Tuesday, April 24, 2012

I started playing with Google App Engine for Go, and immediately encountered failures due to how I like to structure code in packages. The go-app-builder parser rejects any imports containing double dots (..) outright, instead of checking if the import path actually attempts to escape the root of the app.
One structure I was trying to use was:
  • ./app
  • ./app/app.go
  • ./module
  • ./module/interface.go
  • ./module/implementation1
  • ./module/implementation1/implementation1.go
  • ./module/implementation2
  • ./module/implementation2/implementation2.go
where ./app/app.go has something like:
    package app

    import "../module"
    import "../module/implementation1"

    var instance module.Interface = implementation1.New()
and ./module/interface.go has something like:
    package module

    type Interface interface {
            // omitted
    }
and ./module/implementation1/implementation1.go has something like:
    package implementation1

    import "../../module"

    func New() module.Interface {
            // omitted
    }
I could change ./module to ./app/module, which make one part of it work.
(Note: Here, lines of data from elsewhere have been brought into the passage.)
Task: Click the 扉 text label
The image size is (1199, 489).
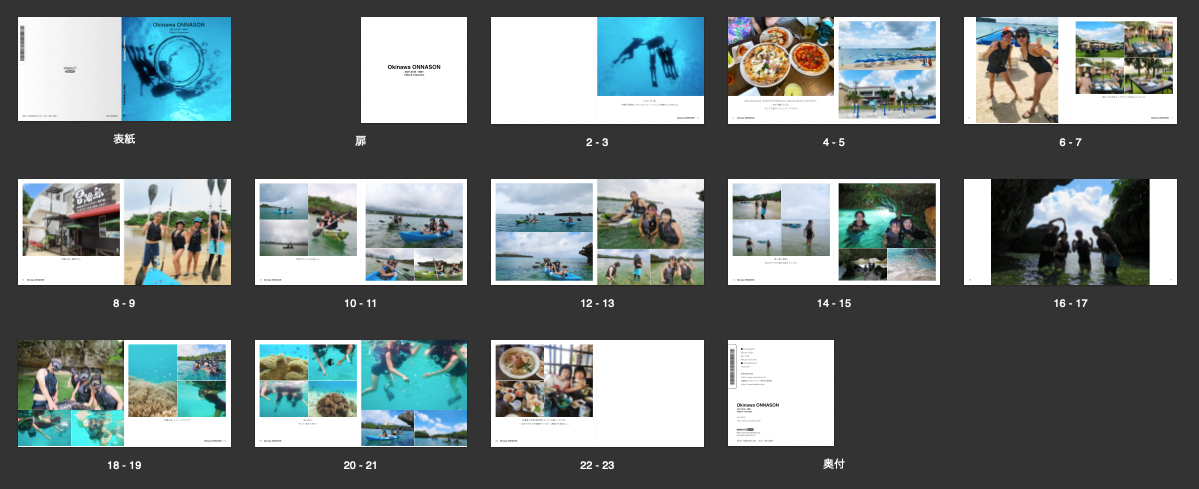Action: click(x=360, y=141)
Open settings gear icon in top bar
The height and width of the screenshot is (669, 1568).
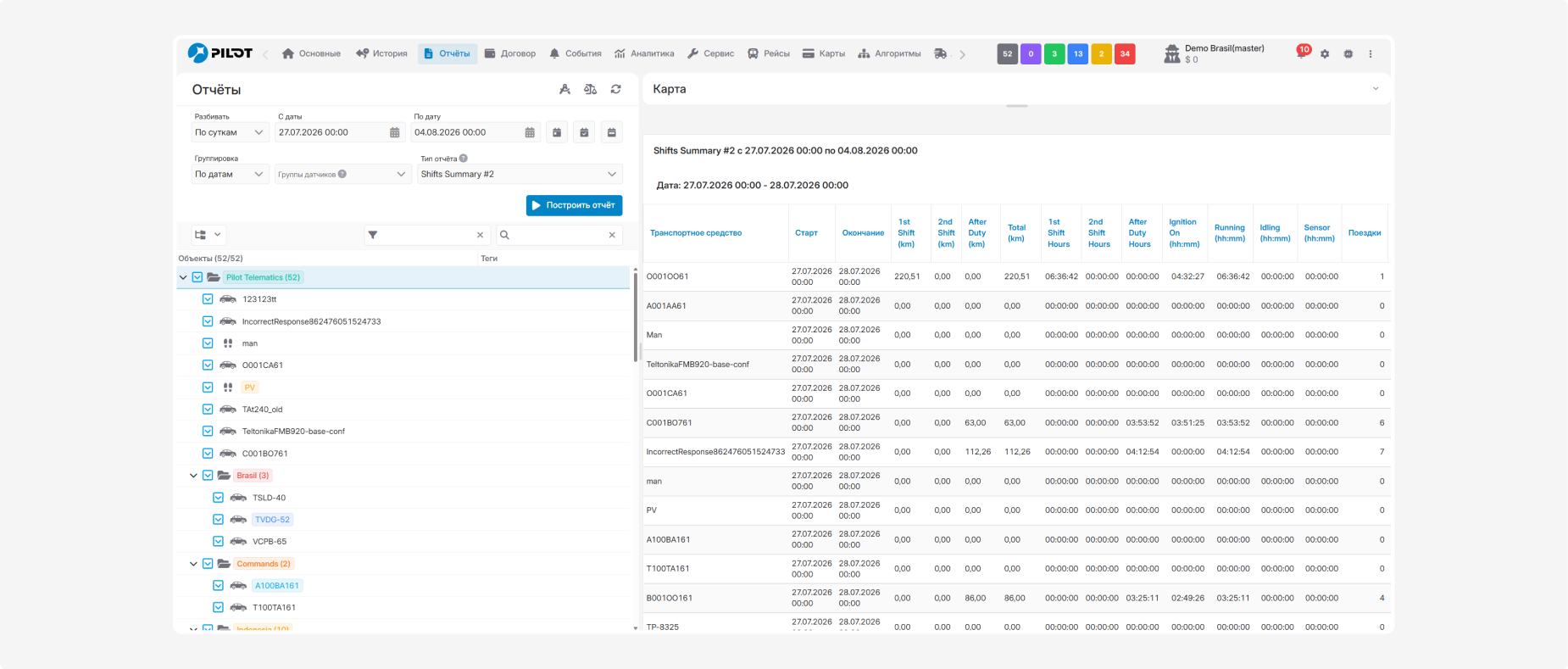pos(1325,53)
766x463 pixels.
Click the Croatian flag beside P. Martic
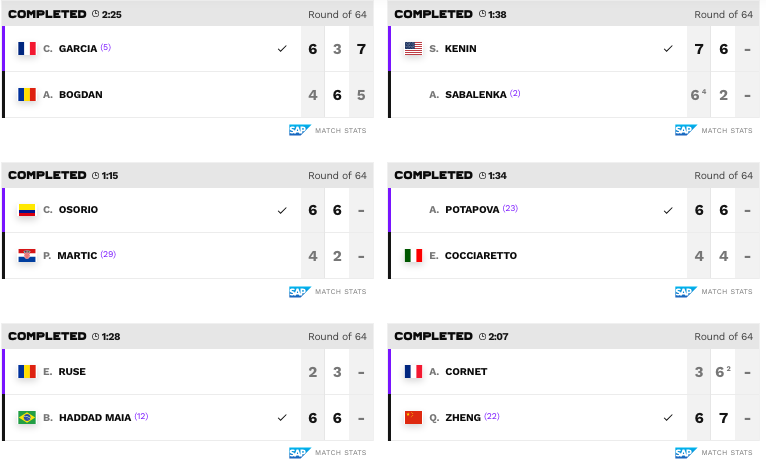pos(27,255)
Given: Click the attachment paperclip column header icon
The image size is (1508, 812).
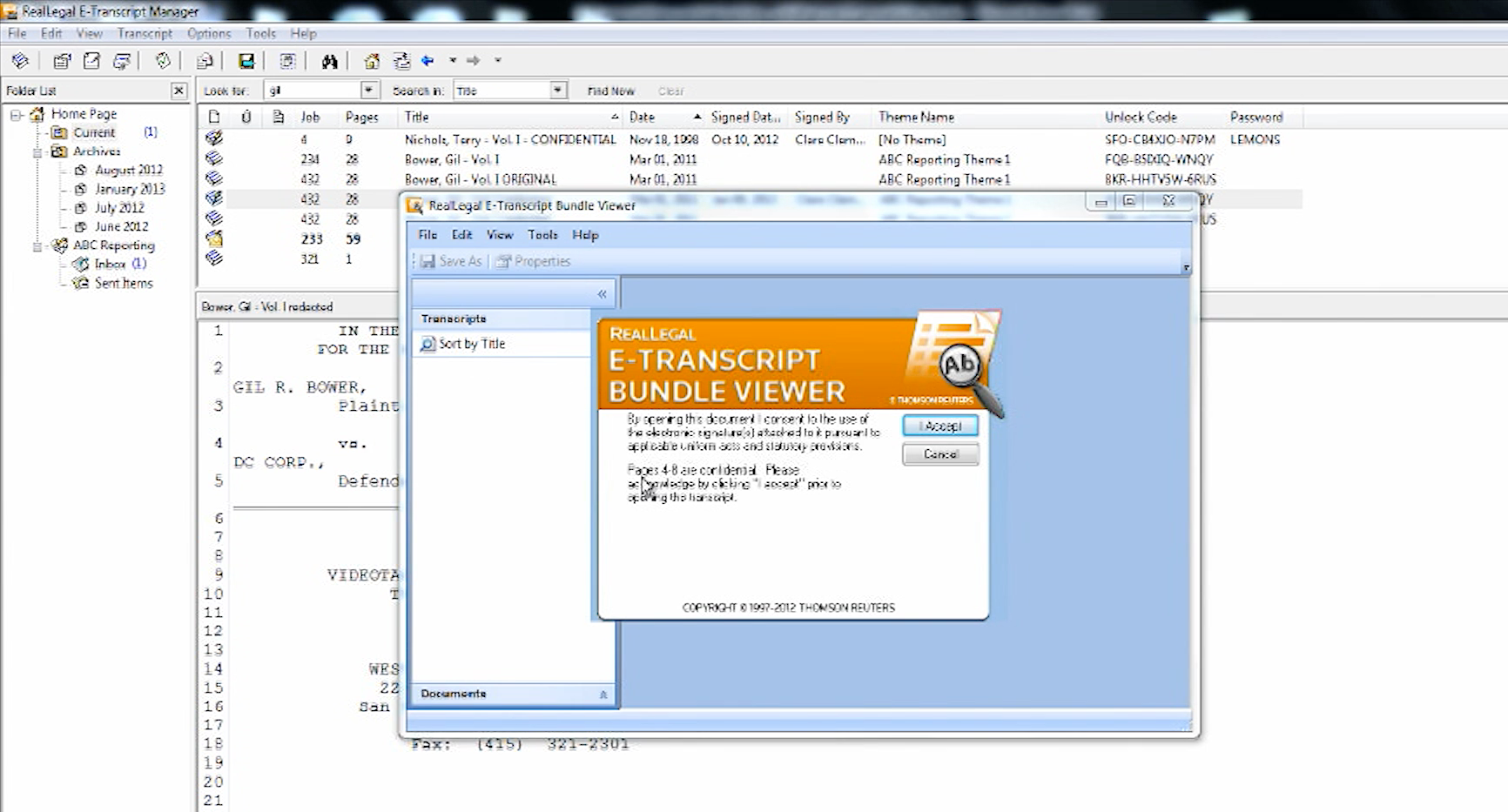Looking at the screenshot, I should [246, 117].
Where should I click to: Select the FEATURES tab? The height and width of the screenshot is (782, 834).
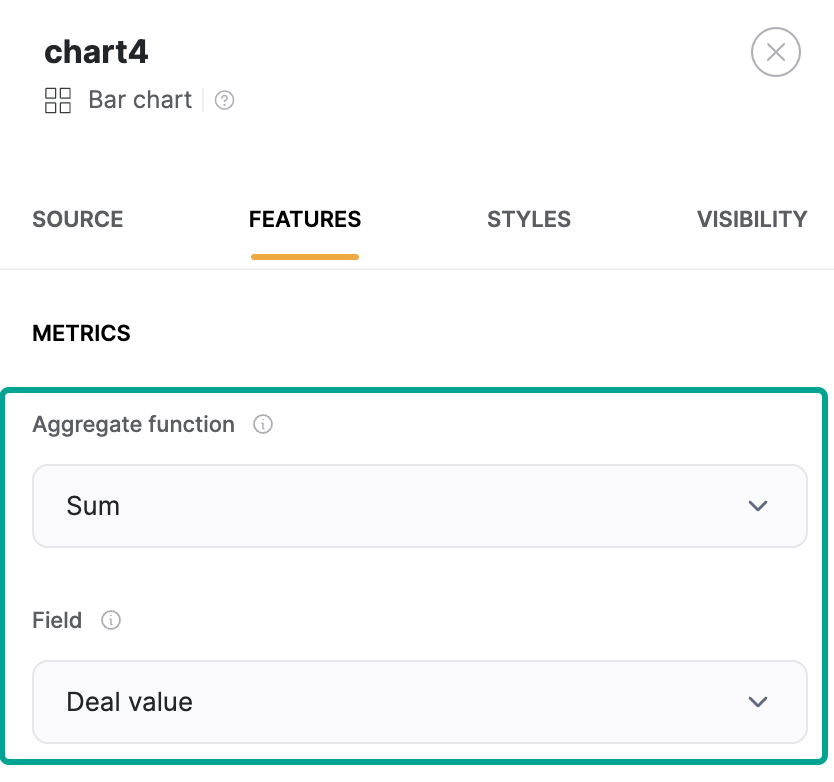pyautogui.click(x=305, y=220)
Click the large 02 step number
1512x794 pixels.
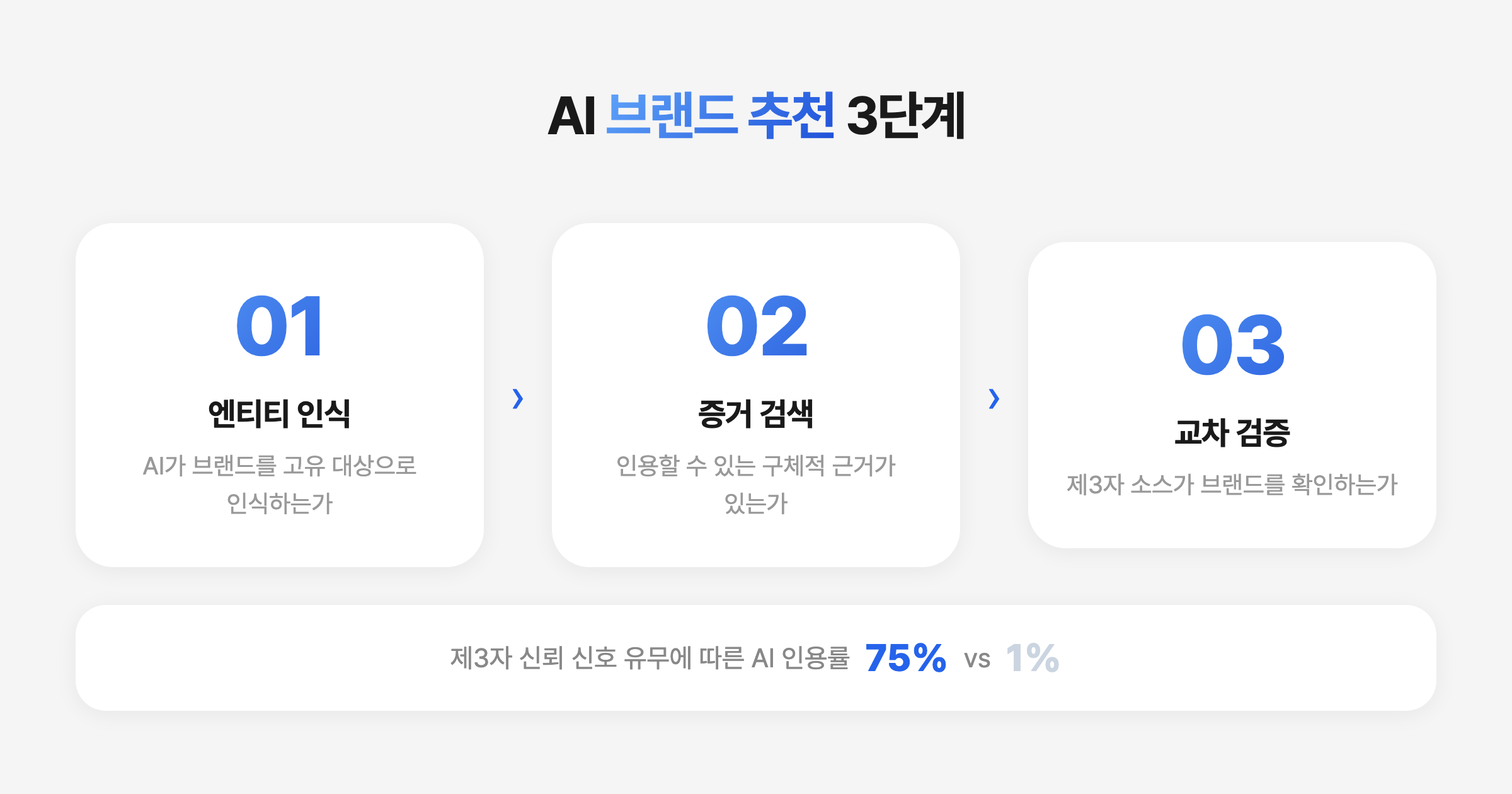point(756,326)
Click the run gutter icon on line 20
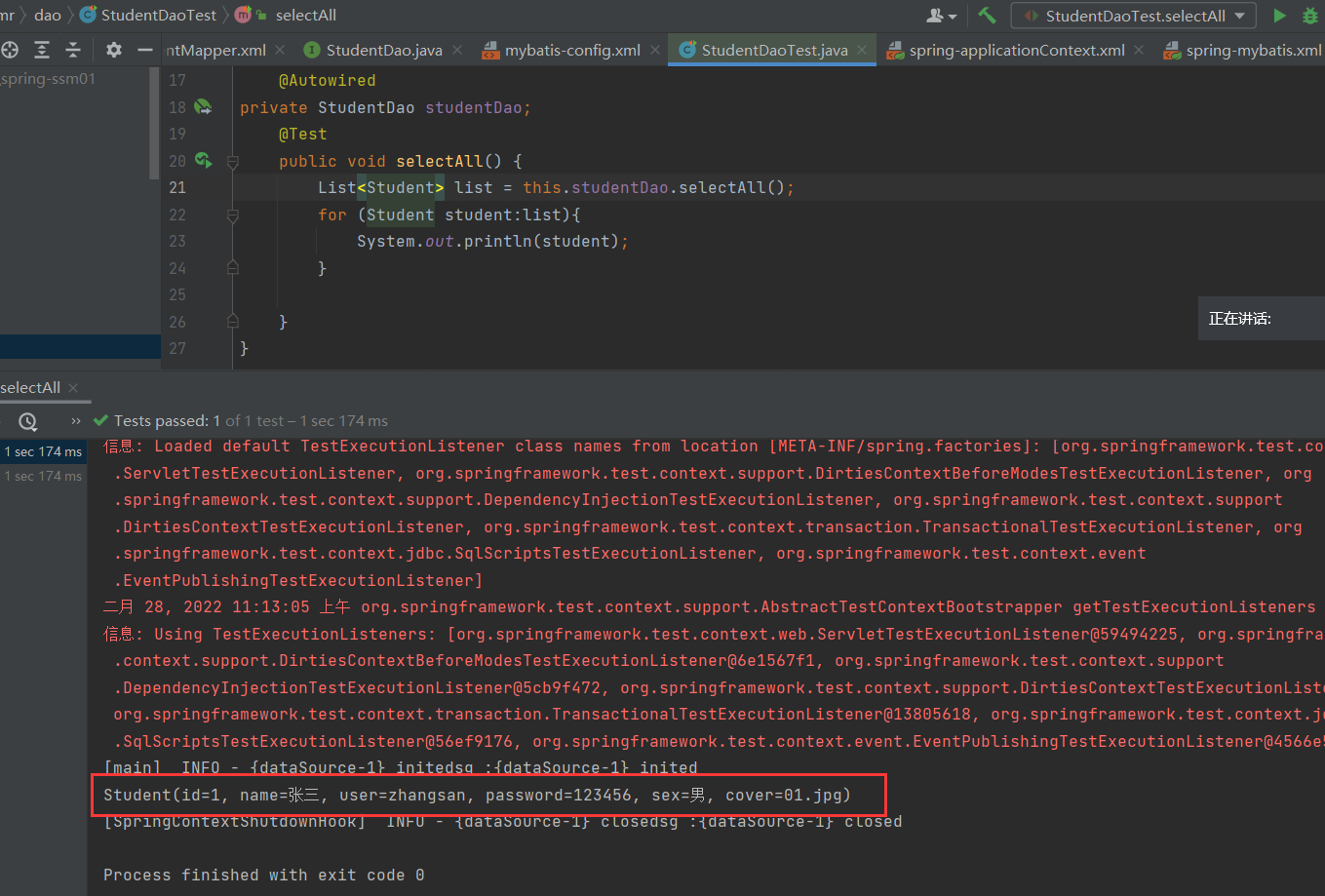Image resolution: width=1325 pixels, height=896 pixels. pos(204,160)
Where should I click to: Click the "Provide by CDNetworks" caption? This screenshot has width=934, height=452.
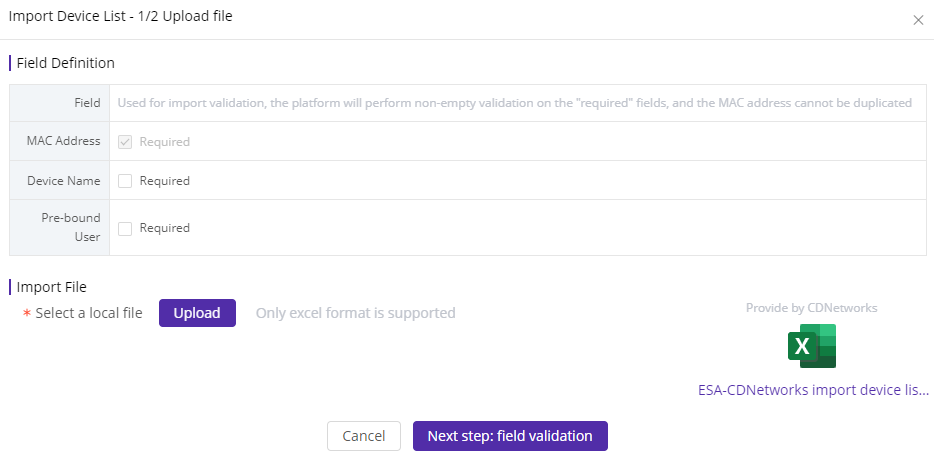coord(811,308)
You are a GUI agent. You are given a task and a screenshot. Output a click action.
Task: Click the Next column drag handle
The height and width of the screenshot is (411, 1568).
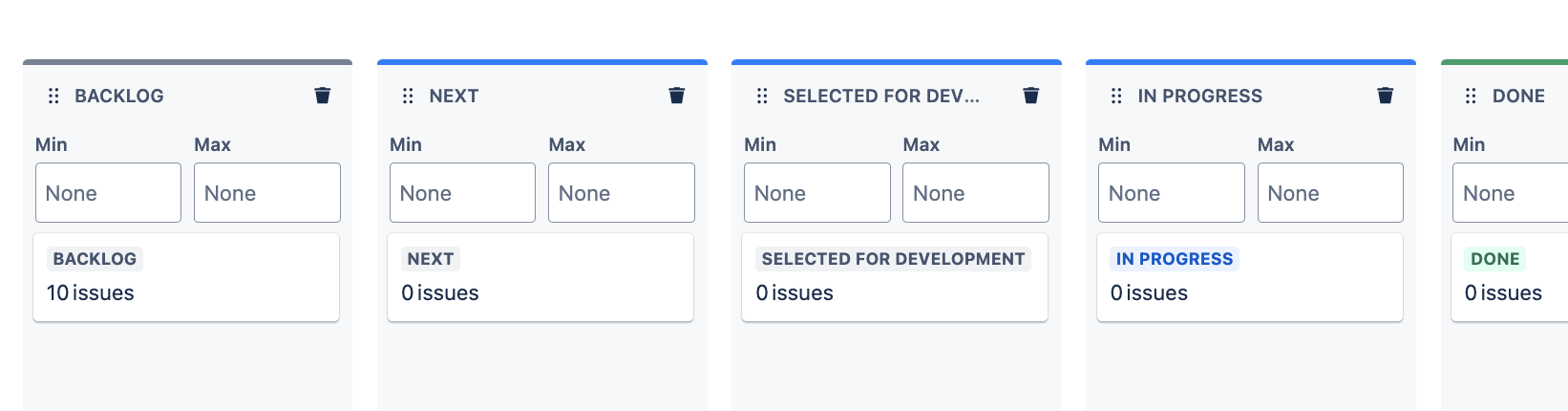point(408,96)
It would also make code structure ridiculous, since, if I had another package, ./module2, that imports ../module1, then I'd have to structure it as ./app/module2/module. And if I had a third module that also imports ../module, then I'd need ./app/module2/module3/module or ./app/module3/module2/module, which is the case of ./module/implementation1 and ./module/implementation2. And it gets worse with more packages. Perhaps it's expected that AppEngine code should all be lumped into a single package, which is horrible.